I am stuck at solving the following problem (at what I believe is the last step):
Determine which distributions on the non-negative reals, if any, with mean $\mu$ are such that $2\mu$ is a median.
My thoughts so far:
Let's call the distribution in question $X$. Given that $X$ takes values in the non-negative reals, we can apply the Markov inequality $\left(P(X\geq t)\leq\frac{E[X]}{t}, \mbox{ for } t\geq 0\right)$. Taking $t = \mu$ in this inequality we get that $$ P(X\geq 2\mu)\leq \frac{\mu}{2\mu} = \frac{1}{2} $$
However, given that $2\mu$ is the median, we have that $P(X\geq 2\mu)\geq \frac{1}{2}$. Hence we get that $P(X\geq 2\mu) = \frac{1}{2}$. Therefore we have equality in the Markov inequality. Hence $X\in\left\{ 0,2\mu\right\}$.

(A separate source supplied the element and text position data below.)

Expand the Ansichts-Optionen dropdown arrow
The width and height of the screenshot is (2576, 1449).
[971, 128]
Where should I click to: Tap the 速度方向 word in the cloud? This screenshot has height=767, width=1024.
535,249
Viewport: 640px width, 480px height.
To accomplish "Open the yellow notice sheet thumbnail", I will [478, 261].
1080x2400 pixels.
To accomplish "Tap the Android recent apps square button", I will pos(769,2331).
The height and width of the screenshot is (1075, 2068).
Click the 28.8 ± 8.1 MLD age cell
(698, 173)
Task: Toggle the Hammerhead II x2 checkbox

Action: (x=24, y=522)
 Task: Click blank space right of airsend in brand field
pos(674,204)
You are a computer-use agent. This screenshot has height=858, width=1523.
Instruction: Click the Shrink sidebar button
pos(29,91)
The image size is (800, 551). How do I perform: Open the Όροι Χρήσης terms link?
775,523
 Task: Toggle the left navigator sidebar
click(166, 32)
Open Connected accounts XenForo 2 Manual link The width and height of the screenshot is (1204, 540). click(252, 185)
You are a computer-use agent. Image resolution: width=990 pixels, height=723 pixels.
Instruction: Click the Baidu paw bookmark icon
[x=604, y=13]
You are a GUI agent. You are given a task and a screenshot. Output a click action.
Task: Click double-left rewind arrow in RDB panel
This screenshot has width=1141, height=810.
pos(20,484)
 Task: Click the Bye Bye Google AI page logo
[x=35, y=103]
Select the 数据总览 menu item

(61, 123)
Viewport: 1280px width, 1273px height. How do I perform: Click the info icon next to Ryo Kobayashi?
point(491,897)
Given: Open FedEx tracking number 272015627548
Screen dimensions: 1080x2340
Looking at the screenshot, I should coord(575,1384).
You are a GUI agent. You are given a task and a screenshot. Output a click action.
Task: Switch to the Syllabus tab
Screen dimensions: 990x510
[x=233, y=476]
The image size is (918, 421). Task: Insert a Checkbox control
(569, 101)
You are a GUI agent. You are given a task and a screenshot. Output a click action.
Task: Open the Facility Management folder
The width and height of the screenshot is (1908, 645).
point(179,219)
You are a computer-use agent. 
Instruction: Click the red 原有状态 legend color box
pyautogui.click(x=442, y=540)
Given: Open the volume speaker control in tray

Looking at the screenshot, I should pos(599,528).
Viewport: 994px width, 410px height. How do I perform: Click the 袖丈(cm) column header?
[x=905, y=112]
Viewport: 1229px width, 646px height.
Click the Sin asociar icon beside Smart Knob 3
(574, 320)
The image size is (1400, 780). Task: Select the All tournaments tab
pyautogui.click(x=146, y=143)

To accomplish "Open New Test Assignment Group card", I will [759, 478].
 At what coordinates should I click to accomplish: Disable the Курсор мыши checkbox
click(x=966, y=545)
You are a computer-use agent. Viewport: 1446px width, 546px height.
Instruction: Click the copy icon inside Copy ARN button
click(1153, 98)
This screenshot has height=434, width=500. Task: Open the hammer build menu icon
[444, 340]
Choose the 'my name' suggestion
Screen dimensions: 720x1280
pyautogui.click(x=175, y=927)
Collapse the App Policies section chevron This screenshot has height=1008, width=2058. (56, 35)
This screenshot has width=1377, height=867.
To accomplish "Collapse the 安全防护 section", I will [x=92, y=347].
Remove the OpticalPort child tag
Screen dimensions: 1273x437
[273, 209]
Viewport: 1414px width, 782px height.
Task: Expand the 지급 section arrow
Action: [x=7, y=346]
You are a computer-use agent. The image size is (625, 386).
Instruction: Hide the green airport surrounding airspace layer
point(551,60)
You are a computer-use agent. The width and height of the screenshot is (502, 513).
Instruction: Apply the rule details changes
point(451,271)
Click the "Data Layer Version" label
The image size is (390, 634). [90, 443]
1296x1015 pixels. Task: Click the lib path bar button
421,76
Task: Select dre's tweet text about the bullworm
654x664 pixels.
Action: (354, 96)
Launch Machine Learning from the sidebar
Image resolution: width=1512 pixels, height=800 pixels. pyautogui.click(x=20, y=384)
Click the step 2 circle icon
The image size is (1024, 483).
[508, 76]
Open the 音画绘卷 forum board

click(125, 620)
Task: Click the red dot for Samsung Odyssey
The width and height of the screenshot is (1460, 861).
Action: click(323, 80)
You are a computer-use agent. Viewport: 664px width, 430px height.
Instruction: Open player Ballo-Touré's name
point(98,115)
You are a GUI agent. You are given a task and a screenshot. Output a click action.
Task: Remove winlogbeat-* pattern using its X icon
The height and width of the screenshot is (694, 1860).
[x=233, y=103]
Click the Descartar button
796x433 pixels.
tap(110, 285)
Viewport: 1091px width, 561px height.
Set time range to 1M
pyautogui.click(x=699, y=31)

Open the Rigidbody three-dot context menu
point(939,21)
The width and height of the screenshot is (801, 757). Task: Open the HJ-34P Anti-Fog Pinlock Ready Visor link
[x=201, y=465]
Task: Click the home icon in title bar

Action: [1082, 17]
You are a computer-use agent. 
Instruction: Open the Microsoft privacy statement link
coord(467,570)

- How do I determine where $X$ takes the value $0$ and where $X$ takes the value $2\mu$ (if there is any such way)?
- From 1, how do I get the pdf of $X$?
Let $p:=P(X=2\mu)$ so that $1-p=P(X=0)$.
Then $\mu=(1-p)\cdot0+p\cdot2\mu=2\mu p$ implying that $p=\frac12$.
Btw, from $X\in\{0,2\mu\}$ a.s. it follows immediately that $X$ is discrete, hence has a PMF and not a PDF.